About this exercise:
This exercise calls for the line with "Instruction: Click zoom", the line with "Click the color picker icon for ABC program", and all lines between them in the material below, output exactly and with no other lines.

Supplied entries:
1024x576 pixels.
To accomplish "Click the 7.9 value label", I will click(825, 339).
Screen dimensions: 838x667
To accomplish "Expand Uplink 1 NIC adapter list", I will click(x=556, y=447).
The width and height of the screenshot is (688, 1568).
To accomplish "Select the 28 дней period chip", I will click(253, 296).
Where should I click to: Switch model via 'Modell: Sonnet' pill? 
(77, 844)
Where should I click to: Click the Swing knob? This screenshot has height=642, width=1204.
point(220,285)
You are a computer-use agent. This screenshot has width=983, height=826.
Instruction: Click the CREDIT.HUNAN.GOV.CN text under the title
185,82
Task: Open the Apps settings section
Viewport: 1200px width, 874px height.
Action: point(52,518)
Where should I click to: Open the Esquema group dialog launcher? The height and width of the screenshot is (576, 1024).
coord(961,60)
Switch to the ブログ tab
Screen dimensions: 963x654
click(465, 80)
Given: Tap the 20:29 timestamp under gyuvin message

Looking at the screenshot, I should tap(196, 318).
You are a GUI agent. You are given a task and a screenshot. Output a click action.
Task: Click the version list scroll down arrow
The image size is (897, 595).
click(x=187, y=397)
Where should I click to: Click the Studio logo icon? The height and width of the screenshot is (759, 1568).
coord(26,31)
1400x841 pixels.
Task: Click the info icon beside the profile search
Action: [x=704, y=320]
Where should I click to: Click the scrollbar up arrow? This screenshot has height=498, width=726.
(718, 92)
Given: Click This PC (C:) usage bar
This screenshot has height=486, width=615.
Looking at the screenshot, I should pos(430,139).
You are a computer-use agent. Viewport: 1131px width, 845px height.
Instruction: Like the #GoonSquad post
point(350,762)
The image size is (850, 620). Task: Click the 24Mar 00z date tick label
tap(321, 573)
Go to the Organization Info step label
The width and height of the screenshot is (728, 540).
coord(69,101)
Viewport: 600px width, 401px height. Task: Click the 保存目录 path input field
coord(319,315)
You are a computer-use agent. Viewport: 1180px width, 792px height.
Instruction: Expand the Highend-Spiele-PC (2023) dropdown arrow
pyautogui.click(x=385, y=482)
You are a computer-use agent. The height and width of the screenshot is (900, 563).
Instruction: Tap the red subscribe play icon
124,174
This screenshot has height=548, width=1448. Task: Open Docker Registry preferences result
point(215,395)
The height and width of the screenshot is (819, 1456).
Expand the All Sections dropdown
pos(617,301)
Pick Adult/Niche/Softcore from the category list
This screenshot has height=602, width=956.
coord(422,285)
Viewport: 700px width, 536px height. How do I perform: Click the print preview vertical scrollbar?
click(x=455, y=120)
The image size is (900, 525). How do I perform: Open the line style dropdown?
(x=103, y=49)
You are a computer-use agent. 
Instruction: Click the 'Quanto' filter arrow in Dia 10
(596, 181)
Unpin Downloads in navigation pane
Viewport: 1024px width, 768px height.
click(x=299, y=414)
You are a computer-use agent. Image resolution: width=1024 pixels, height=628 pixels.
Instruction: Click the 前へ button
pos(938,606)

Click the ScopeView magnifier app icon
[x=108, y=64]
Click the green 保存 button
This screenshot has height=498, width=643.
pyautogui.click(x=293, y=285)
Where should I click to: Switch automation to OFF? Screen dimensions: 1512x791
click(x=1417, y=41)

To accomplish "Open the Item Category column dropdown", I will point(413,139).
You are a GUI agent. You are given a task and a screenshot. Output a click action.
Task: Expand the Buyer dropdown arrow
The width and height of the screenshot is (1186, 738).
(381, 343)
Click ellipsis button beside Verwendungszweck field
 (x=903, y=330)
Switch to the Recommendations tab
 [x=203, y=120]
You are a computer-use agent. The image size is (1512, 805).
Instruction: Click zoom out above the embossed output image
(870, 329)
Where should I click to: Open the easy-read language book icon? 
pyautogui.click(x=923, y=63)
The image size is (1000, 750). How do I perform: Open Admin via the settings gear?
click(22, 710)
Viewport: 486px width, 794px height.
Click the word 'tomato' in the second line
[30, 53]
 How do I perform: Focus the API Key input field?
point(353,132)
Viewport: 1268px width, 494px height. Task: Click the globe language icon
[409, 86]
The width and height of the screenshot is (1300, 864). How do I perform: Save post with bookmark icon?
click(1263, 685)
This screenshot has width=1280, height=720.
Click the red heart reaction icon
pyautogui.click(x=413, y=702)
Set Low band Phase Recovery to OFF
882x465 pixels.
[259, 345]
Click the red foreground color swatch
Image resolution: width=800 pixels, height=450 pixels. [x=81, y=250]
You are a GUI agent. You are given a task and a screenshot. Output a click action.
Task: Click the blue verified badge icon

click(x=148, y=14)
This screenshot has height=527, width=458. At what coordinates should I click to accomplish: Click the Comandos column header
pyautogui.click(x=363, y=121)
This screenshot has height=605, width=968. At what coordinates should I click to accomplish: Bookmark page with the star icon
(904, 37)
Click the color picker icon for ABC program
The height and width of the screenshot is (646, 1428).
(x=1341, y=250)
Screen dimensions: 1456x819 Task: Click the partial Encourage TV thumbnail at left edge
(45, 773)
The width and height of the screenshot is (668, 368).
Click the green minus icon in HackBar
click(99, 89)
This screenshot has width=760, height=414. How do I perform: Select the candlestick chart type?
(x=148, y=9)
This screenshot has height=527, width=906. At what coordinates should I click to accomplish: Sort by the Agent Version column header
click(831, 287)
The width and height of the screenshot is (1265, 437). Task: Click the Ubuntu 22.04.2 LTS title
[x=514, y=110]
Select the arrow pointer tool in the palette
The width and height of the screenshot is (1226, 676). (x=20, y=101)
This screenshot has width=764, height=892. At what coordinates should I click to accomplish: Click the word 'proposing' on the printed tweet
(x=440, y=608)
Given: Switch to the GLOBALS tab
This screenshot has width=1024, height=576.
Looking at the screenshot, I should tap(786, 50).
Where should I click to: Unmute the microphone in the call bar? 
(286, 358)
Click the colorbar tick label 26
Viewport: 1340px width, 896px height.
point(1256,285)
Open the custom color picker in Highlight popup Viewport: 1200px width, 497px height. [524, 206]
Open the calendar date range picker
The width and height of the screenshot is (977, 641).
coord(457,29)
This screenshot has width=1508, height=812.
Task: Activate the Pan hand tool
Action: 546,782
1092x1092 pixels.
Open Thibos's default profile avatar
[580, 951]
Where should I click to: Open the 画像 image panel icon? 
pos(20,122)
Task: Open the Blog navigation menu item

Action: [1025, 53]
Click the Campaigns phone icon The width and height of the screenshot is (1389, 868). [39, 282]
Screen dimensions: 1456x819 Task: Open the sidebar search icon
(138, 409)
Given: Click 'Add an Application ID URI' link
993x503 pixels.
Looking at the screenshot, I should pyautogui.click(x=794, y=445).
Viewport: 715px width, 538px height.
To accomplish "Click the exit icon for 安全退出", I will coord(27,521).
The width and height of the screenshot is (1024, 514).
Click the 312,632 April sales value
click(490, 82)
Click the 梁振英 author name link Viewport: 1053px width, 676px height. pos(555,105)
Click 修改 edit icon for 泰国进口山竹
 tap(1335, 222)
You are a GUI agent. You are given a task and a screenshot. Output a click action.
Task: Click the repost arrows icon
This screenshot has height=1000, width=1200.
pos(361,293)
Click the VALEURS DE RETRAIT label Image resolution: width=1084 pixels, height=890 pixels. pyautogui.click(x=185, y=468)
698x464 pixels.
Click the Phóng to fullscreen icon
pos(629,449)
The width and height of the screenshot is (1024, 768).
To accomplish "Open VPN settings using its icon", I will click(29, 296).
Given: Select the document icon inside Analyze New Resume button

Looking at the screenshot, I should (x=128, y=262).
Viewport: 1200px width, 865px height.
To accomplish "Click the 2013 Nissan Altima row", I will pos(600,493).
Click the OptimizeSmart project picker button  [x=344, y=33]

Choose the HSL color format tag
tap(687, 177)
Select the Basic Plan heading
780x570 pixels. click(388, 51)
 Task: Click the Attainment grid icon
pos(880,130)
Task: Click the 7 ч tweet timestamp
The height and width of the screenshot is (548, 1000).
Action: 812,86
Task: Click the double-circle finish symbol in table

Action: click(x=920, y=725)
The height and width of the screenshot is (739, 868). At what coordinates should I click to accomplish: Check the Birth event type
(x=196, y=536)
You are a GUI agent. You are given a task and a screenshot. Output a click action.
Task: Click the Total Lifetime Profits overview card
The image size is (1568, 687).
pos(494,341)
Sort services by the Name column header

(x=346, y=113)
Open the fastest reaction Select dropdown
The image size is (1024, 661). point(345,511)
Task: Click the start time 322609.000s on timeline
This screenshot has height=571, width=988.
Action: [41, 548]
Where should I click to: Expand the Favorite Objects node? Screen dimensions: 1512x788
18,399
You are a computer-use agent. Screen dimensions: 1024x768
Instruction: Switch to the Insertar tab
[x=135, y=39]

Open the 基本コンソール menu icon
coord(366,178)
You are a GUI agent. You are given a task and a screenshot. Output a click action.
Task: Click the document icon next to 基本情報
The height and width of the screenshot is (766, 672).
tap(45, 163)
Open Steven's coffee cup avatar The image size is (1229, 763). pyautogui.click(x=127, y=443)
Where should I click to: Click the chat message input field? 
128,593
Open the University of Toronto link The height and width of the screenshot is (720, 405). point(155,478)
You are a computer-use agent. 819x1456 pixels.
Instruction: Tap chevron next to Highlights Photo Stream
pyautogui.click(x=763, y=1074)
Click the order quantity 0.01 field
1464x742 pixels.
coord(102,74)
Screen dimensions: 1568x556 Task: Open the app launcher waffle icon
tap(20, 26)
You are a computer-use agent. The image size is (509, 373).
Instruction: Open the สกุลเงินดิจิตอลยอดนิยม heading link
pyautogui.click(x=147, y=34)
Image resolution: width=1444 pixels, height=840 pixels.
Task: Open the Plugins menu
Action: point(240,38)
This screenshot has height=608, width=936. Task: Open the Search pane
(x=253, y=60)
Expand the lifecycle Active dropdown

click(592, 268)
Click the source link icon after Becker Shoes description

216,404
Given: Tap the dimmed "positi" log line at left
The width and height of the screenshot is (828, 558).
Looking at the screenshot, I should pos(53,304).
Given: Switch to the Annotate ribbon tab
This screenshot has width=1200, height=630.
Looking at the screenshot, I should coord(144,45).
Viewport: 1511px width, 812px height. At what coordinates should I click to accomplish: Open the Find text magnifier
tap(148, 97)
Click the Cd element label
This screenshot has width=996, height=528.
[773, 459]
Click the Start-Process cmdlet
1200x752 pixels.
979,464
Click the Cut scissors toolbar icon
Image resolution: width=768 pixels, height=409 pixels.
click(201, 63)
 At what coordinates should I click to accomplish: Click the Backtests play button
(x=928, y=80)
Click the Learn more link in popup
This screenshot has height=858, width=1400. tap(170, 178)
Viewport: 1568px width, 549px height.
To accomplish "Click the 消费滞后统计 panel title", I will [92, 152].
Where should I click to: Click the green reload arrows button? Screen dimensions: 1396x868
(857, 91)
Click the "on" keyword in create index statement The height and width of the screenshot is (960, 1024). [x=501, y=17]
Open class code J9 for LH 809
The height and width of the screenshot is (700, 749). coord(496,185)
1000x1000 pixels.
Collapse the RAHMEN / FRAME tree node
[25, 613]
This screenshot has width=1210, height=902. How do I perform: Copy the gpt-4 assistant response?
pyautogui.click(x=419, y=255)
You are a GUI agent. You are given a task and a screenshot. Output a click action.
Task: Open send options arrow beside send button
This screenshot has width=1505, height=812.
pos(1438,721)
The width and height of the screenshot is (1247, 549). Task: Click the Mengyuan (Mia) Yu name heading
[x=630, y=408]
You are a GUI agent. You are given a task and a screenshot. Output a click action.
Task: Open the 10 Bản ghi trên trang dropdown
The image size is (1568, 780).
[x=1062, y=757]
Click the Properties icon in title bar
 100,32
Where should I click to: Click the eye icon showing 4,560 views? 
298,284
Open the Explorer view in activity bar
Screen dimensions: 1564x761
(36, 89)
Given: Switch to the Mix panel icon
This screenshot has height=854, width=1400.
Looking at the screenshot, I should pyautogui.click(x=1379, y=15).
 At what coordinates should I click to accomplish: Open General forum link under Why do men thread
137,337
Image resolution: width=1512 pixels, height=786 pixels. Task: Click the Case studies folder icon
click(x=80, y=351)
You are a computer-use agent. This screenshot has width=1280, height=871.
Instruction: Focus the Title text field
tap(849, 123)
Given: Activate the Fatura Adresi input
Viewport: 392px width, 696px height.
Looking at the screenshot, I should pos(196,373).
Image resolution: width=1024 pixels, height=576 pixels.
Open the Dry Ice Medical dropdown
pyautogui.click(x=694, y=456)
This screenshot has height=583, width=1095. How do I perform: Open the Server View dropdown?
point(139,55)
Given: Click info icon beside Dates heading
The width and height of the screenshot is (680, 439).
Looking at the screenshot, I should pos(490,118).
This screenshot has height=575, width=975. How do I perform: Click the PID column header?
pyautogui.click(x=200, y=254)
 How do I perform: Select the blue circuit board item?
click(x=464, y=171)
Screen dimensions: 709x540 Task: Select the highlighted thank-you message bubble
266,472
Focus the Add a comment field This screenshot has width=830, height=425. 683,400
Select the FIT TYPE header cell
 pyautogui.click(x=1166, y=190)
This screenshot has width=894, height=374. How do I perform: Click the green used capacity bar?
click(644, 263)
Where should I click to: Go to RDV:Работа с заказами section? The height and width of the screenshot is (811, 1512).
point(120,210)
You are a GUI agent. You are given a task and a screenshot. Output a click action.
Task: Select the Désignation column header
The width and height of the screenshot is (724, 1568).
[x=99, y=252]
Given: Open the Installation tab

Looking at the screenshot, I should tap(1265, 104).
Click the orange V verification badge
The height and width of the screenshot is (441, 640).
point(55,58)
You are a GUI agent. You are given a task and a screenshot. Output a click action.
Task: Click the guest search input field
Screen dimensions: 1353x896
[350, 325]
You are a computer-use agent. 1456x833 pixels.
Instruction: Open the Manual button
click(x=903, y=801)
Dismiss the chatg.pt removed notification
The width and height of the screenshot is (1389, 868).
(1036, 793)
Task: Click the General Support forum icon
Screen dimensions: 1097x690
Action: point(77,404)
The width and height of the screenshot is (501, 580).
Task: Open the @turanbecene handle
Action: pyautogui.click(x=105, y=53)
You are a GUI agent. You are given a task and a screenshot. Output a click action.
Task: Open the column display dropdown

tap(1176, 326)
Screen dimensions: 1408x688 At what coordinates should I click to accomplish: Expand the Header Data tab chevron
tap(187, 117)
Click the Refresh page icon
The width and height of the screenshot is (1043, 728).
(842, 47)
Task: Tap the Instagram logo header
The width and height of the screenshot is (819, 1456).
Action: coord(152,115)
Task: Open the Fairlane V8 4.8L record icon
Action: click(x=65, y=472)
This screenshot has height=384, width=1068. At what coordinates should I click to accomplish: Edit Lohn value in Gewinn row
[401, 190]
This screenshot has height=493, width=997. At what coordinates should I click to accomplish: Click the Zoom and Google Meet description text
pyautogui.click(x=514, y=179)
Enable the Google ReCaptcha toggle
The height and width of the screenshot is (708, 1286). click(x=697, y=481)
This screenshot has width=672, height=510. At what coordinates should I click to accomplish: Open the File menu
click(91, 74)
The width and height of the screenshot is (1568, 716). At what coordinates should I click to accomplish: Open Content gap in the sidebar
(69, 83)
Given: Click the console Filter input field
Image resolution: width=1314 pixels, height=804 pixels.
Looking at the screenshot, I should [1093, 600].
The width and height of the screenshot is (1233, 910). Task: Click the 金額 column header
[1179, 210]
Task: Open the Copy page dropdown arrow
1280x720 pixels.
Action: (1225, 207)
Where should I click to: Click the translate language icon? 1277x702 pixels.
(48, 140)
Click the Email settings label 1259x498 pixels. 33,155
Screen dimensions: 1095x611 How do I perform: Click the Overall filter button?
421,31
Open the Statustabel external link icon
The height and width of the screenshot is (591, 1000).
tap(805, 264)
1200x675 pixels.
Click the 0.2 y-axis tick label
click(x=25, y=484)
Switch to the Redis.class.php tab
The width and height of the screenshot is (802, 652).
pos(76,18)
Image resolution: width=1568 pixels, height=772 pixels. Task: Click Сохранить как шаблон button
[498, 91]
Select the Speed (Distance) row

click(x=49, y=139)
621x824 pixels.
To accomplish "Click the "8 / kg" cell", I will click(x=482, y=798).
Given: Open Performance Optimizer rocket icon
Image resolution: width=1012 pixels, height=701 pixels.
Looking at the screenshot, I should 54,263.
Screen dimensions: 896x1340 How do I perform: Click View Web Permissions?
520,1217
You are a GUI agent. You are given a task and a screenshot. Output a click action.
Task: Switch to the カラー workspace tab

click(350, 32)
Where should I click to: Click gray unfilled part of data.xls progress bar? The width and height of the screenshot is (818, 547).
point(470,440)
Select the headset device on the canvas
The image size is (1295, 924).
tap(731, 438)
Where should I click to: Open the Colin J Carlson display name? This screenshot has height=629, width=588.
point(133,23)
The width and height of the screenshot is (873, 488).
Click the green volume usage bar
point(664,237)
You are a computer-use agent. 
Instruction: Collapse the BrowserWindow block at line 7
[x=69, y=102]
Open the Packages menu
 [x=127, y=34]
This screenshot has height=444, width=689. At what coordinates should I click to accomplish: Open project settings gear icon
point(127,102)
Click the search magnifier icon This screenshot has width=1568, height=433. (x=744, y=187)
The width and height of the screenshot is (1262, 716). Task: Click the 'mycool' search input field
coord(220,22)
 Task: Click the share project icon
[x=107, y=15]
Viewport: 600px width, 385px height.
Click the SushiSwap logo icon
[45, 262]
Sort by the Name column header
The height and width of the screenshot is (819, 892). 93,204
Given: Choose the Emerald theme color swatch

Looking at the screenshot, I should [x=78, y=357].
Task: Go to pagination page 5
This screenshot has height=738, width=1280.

Result of this task:
Instruction: Click zoom out above the embossed output image
(870, 329)
Where should I click to: Open the easy-read language book icon? 
pyautogui.click(x=923, y=63)
The image size is (1000, 750). How do I perform: Open Admin via the settings gear?
click(22, 710)
Viewport: 486px width, 794px height.
Click the word 'tomato' in the second line
[30, 53]
 How do I perform: Focus the API Key input field?
point(353,132)
Viewport: 1268px width, 494px height. Task: Click the globe language icon
[409, 86]
The width and height of the screenshot is (1300, 864). How do I perform: Save post with bookmark icon?
click(1263, 685)
This screenshot has width=1280, height=720.
Click the red heart reaction icon
pyautogui.click(x=413, y=702)
Set Low band Phase Recovery to OFF
882x465 pixels.
[259, 345]
Click the red foreground color swatch
Image resolution: width=800 pixels, height=450 pixels. [x=81, y=250]
You are a GUI agent. You are given a task and a screenshot. Output a click action.
Task: Click the blue verified badge icon

click(x=148, y=14)
This screenshot has height=527, width=458. At what coordinates should I click to accomplish: Click the Comandos column header
pyautogui.click(x=363, y=121)
This screenshot has height=605, width=968. At what coordinates should I click to accomplish: Bookmark page with the star icon
(904, 37)
Click the color picker icon for ABC program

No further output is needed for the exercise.